Attention Is All You Need
The dominant sequence transduction models are based on complex recurrent or convolutional neural networks. We propose a new simple network architecture, the Transformer, based solely on attention mechanisms, dispensing with recurrence and convolutions entirely.
The argument
For most of the 2010s, sequence modeling meant recurrence. To read a sentence, a network read it the way we imagine we read, one token after another, carrying a hidden state forward like a candle through a tunnel. The candle was the bottleneck. Recurrence forced computation to be sequential, and sequential computation does not parallelize.
The Transformer makes a different wager: that the relationships between positions in a sequence matter more than the order in which a machine visits them. Replace the candle with a room full of lamps, all lit at once. Every token can attend to every other token directly, in a single step.
Self-attention, plainly
Each token emits three vectors, a query, a key, and a value. The query asks a question; keys answer how relevant each other token is; values carry the content to be mixed in. The relevance scores are a softmax over scaled dot products:
Attention(Q, K, V) = softmax( Q Kᵀ / √d_k ) V
The √d_k scaling is not cosmetic. Without it, dot products in high
dimensions grow large, the softmax saturates, and gradients vanish. A
small denominator keeps the room of lamps from blowing out.
Why it mattered
- Parallelism. Attention over a sequence is a matrix multiply. GPUs were waiting for exactly this shape of problem.

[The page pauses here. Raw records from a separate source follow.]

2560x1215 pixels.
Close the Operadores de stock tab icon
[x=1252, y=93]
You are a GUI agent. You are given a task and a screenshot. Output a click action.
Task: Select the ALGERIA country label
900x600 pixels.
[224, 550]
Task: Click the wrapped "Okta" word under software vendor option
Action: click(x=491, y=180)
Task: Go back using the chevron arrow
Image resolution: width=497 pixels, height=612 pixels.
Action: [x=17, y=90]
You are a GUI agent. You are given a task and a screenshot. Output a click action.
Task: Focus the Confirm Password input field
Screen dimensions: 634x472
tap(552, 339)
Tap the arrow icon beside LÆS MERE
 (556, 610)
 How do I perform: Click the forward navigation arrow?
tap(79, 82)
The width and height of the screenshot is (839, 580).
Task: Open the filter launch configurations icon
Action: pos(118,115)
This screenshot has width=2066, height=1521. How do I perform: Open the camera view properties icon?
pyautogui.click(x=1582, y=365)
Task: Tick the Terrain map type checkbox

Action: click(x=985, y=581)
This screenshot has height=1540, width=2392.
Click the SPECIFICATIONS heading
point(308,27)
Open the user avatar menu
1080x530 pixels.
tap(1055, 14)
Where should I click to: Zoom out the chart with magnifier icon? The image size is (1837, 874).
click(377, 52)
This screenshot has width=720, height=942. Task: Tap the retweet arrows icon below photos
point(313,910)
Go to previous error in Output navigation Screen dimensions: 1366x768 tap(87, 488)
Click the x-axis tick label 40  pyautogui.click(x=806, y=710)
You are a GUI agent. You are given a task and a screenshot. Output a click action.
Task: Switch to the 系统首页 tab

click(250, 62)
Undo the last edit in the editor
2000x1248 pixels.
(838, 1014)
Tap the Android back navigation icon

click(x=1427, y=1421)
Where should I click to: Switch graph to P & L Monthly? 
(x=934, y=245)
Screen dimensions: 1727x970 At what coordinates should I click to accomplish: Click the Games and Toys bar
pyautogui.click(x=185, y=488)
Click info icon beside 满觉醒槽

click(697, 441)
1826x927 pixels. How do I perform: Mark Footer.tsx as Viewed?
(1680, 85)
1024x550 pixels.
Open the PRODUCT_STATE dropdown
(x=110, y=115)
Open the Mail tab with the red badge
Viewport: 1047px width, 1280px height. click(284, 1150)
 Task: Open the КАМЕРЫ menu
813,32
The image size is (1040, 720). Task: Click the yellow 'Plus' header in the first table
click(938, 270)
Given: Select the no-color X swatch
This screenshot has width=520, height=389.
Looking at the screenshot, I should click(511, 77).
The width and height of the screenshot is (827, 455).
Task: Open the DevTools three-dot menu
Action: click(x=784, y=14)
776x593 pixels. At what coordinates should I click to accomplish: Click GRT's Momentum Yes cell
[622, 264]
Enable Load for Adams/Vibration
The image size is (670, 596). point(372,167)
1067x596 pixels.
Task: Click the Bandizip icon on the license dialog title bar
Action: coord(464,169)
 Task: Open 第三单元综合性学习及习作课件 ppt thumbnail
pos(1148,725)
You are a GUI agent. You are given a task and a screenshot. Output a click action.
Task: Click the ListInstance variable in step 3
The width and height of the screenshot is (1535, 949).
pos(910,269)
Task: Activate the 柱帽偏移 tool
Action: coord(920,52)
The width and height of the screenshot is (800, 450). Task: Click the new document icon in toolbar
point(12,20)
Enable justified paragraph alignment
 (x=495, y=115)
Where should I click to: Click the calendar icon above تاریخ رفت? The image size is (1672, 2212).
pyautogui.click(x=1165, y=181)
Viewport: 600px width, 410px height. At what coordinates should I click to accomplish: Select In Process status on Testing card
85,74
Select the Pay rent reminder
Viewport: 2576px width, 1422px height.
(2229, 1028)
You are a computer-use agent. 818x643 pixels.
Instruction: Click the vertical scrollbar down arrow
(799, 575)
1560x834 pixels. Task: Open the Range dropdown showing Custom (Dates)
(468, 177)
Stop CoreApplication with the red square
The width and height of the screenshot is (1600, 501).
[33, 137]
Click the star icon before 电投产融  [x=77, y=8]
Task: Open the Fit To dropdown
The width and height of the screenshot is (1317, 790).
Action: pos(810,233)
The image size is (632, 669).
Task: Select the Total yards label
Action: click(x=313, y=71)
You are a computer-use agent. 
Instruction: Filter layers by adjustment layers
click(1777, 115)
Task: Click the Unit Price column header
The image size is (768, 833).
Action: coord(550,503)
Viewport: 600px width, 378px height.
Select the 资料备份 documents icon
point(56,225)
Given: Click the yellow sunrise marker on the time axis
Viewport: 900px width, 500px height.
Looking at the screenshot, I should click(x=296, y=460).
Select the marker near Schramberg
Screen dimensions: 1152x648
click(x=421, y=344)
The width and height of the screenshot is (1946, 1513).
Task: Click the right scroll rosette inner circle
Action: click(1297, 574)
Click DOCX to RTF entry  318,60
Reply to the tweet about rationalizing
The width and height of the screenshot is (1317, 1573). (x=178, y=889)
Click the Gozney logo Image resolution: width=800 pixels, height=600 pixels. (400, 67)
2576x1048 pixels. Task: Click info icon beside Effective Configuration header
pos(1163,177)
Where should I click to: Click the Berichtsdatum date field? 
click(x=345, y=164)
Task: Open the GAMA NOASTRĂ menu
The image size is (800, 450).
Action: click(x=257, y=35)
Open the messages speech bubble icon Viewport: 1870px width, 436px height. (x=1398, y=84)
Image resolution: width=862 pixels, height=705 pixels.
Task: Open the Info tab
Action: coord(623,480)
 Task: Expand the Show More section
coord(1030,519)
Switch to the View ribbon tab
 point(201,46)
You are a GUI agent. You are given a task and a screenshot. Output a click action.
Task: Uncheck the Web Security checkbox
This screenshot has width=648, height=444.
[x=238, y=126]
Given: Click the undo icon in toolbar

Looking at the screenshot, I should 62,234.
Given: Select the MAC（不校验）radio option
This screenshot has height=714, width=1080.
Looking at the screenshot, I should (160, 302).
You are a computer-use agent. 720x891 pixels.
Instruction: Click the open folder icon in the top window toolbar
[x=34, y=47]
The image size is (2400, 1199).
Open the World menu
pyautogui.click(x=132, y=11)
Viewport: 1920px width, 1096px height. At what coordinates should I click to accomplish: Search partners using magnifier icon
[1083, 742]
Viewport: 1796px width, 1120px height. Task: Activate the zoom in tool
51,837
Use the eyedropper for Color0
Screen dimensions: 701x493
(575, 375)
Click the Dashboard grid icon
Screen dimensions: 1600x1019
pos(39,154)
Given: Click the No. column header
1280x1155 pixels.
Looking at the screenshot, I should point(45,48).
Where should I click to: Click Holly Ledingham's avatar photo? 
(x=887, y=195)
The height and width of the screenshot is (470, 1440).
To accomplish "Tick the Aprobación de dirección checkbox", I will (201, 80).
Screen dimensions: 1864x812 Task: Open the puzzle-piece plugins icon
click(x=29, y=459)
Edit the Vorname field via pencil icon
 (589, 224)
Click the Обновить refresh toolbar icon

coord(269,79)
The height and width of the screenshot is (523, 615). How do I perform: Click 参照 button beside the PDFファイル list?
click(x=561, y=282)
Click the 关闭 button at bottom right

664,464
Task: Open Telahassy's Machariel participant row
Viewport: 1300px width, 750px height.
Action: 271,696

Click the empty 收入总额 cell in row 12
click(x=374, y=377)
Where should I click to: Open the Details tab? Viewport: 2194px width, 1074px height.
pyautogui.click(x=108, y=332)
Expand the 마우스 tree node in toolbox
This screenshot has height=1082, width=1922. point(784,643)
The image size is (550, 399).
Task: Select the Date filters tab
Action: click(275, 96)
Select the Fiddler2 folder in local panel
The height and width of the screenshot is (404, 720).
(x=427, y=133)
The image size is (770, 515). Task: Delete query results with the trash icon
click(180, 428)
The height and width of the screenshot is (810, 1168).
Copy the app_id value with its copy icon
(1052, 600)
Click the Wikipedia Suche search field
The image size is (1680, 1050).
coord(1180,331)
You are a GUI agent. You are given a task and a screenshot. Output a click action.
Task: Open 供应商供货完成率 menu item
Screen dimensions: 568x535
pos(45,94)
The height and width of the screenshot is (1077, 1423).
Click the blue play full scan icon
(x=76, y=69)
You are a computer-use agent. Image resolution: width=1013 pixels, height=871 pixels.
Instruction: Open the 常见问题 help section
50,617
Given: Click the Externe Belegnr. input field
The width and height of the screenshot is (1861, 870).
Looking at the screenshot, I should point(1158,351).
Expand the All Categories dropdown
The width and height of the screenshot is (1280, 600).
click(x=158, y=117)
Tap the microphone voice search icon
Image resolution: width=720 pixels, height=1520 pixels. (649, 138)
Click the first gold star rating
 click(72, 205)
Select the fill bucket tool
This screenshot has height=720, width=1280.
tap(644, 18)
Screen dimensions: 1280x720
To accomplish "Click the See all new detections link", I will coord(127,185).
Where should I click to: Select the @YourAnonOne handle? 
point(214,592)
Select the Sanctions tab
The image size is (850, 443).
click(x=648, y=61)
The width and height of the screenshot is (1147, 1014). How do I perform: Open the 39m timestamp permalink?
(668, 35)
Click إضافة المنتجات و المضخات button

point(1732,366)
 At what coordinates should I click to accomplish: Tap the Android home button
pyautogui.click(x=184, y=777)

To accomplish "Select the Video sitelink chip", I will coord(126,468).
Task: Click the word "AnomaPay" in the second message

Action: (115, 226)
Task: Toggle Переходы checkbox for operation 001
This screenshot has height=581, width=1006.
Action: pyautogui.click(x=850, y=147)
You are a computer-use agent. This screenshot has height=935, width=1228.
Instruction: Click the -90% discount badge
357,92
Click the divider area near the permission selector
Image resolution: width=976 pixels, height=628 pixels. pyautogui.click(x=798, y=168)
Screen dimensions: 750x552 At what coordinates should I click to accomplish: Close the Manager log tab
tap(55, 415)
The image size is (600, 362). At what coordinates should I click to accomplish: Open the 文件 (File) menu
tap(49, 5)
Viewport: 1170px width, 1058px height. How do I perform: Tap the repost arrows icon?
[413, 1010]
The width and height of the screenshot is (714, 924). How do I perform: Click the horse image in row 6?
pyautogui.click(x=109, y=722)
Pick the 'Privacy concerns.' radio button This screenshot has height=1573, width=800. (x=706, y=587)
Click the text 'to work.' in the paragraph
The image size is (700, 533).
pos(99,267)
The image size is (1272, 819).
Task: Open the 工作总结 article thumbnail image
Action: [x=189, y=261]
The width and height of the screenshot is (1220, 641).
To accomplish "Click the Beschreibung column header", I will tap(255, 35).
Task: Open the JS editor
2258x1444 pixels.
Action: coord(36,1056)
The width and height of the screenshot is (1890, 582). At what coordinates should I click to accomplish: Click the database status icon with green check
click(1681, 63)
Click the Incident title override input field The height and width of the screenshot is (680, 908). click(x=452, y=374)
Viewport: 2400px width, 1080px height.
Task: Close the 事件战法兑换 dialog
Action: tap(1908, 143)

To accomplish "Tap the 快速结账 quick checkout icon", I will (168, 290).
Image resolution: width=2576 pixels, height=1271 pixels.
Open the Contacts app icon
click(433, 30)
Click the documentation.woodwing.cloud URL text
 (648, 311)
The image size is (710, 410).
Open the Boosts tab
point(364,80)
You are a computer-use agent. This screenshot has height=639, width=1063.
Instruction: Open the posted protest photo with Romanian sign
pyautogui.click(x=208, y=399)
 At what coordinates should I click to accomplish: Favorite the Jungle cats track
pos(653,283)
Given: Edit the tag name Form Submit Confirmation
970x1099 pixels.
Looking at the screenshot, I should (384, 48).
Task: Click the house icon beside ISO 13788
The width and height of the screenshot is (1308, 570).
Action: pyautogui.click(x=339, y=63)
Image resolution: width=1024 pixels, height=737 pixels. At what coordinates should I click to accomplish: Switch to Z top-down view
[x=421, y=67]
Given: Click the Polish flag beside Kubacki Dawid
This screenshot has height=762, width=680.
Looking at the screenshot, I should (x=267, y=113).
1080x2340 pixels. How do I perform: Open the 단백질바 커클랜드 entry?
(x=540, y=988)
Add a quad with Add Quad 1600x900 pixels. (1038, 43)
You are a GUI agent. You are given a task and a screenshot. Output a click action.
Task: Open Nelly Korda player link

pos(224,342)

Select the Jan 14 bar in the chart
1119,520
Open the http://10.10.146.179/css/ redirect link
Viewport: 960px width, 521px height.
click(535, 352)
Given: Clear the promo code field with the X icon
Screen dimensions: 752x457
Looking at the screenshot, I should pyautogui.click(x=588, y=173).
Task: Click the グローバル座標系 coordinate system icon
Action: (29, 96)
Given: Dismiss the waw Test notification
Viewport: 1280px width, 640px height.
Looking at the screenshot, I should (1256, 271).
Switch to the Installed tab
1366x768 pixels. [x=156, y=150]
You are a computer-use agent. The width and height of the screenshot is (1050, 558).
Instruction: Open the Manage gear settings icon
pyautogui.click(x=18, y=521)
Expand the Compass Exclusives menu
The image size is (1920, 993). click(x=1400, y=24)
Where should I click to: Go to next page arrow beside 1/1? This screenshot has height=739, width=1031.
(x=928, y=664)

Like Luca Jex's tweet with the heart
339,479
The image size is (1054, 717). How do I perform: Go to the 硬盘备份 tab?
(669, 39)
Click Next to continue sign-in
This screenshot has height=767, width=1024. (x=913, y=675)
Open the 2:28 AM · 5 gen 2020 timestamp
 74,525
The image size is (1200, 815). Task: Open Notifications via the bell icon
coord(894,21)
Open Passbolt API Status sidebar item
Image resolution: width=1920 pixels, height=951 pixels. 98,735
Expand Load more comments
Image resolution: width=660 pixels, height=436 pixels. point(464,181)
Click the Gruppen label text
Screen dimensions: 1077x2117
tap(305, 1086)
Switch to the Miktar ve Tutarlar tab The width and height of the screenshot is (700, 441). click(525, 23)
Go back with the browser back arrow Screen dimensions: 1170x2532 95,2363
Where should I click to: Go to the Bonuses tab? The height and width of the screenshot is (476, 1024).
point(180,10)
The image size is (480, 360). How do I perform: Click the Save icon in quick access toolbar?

- Distance is free. A recurrent network pays a cost proportional to the gap between two related words. Attention pays the same cost for neighbors and for words a thousand tokens apart.
- It composed. Stack the blocks, add more data, and the curve kept bending. The architecture turned out to be a substrate, not a model.
The title was a joke that became a prophecy. Attention was, in fact, very nearly all you needed.
What to read it against
Read this beside Bahdanau's earlier work on attention for translation, and then forward into the scaling-law literature that treated the Transformer as a given. The interesting question is no longer how the mechanism works, it is why so much turned out to be expressible in it.
A working note tracing the idea of attention from early seq2seq work through the Transformer, connecting to information-theoretic roots.